Click to view task descriptors
- If the clinical assessment has been requested by a team member, clarify the concern(s) with them
- Identify relevant information in the patient record
- Obtain consent from the patient
- Obtain history
- Examine the patient
- Consider and integrate information from the patient record, clinical assessment and relevant ward protocols, guidelines or literature
- Develop provisional and differential diagnoses and/or problem list
- Produce a management plan, confirm as appropriate with a senior colleague, and communicate with relevant team members and patient
- Implement the management plan, initiate or perform appropriate investigations and procedures, and document the assessment and next steps, including indications for follow-up
It is recommended that the prevocational doctor aim to cover most of these areas across the year as they complete multiple EPAs (i.e., They should not all focus on the same areas).
How to put EPA 1 into practice
EPA 1 – Clinical assessment would ideally not be undertaken until at least Week 3, so that the prevocational doctor has had an opportunity to become familiar with the unit and typical cases.
Use this as an opportunity to get the prevocational doctor to undertake a routine assessment while being observed:
Ward Round Patient:
Some units will rotate roles between scribe/notes, assess and discuss. When it is the prevocational doctors turn to assess the patient and consider the management, the assessor should actively note and consider a few feedback points. This is the EPA.
Outpatients:
Allocate the prevocational doctor to a patient and sit in to observe some of the consultation. Then take a few minutes to discuss at the end – you may also consider the management plan.
General Practice:
Sit in to observe some of the consultation and discussion with a patient and take a few minutes to discuss at the end.
Emergency Department:
Early in the day, watch the prevocational doctor as they assess a patient and consider their management plan.
While observing the consultation, consider the following points which may then be used as feedback:
Considerations:
- Does the patient appear comfortable/at ease?
- Does the patient appear confused or uncertain?

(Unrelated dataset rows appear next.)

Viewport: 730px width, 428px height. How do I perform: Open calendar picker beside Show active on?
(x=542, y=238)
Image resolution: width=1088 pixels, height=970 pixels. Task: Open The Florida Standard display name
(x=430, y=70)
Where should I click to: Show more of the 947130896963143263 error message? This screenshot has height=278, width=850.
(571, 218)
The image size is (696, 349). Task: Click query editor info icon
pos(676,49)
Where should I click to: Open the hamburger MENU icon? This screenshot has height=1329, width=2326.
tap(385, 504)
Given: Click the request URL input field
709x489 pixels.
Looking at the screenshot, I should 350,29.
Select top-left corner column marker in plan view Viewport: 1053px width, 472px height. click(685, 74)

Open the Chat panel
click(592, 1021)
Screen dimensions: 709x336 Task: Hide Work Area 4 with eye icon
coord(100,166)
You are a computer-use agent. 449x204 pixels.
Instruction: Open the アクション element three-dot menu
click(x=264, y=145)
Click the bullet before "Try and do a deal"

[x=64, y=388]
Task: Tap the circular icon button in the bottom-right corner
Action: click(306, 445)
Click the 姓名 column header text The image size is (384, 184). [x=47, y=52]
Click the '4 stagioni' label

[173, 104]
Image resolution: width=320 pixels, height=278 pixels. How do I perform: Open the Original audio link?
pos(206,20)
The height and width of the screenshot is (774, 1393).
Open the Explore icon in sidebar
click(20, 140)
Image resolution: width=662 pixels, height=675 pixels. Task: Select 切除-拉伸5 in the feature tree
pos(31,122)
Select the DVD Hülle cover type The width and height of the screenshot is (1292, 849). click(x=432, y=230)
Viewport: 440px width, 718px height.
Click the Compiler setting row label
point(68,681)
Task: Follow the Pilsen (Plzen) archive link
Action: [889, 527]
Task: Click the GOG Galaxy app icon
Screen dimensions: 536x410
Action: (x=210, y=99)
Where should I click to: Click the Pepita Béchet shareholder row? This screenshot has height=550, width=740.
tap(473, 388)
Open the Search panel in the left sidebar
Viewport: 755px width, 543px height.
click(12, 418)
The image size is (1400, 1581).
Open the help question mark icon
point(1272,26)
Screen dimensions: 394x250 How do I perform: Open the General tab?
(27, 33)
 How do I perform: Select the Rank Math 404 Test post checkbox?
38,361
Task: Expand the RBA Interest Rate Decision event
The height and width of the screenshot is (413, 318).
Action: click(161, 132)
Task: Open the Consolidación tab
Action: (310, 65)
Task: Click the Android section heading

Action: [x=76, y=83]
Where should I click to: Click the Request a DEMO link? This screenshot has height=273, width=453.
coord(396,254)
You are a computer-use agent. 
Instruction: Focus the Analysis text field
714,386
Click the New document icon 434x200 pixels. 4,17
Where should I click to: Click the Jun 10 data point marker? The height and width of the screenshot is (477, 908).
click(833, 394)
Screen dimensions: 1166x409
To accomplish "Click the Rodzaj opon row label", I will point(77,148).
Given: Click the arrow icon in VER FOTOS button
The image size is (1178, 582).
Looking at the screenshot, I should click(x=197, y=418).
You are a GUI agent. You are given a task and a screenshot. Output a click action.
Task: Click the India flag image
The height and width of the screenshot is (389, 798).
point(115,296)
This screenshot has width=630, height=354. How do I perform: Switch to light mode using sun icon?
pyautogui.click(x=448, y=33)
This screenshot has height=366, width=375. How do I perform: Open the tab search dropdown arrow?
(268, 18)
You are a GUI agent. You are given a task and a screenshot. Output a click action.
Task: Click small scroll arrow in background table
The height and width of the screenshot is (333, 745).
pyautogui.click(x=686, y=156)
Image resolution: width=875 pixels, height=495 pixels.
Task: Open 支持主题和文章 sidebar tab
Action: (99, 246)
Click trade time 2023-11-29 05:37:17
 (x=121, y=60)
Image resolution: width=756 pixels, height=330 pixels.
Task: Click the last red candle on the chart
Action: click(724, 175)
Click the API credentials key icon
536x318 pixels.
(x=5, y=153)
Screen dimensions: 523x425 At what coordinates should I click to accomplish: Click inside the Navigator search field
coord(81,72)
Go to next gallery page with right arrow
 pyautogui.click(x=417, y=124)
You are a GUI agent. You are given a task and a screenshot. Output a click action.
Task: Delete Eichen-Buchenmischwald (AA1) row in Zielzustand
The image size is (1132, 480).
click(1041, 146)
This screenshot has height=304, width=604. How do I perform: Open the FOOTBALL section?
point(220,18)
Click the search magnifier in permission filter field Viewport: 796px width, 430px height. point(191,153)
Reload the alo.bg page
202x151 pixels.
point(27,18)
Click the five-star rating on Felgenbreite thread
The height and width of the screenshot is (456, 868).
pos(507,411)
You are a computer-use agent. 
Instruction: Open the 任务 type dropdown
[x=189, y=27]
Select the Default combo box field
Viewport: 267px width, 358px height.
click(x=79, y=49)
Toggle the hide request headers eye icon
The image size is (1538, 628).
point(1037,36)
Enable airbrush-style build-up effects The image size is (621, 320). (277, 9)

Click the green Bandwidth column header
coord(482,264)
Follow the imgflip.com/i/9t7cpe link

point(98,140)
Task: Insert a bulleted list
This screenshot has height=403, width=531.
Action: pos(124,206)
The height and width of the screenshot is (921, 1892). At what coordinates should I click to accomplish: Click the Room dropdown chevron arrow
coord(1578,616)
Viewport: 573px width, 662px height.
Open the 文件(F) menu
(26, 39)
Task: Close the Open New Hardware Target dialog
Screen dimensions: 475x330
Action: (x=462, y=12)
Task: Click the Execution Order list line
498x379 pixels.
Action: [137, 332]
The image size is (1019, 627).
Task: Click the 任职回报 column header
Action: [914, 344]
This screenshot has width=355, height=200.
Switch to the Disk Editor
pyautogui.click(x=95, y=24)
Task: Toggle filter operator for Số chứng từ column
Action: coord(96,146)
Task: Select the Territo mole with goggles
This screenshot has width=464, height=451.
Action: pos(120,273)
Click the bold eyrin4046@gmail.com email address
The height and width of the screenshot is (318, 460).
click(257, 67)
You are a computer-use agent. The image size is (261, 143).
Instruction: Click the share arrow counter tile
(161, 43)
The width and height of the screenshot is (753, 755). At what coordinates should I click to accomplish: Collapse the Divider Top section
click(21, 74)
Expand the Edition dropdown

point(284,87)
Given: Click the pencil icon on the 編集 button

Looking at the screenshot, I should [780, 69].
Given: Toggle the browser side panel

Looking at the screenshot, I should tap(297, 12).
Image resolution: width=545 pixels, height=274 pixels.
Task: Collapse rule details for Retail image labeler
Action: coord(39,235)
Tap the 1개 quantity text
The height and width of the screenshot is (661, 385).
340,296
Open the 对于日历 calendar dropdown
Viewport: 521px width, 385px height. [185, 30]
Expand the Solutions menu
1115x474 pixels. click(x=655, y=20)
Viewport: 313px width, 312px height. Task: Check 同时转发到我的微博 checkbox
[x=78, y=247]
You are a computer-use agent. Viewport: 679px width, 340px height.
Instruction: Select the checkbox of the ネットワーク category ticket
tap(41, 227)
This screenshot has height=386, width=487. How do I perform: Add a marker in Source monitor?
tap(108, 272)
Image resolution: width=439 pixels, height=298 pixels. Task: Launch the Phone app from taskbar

- As the prevocational doctor asks questions, is there a flow of conversation or does it seem unstructured?
- As the assessor, is there a lot more information you find yourself wanting to ask (and why)?
- Does the patient have lots of questions and does the prevocational doctor have an approach to these?
- Is the management plan you considered in your mind similar to that developed by the prevocational doctor? If there are differences, consider why and the importance of these?
Extension:
Although the prevocational doctor did well, are there extra considerations that you may consider for variation:
- The anxious patient (what would you do if the patient refused?)
- The non-English speaking patient (how would you explain this is the patient did not speak English?)
- The patient requiring attention to cultural safety (if this patient was from a different background, are these changes you might make?)
- The patient with lots of questions (do you have strategies to make sure you answer questions, but also keep you work flowing?)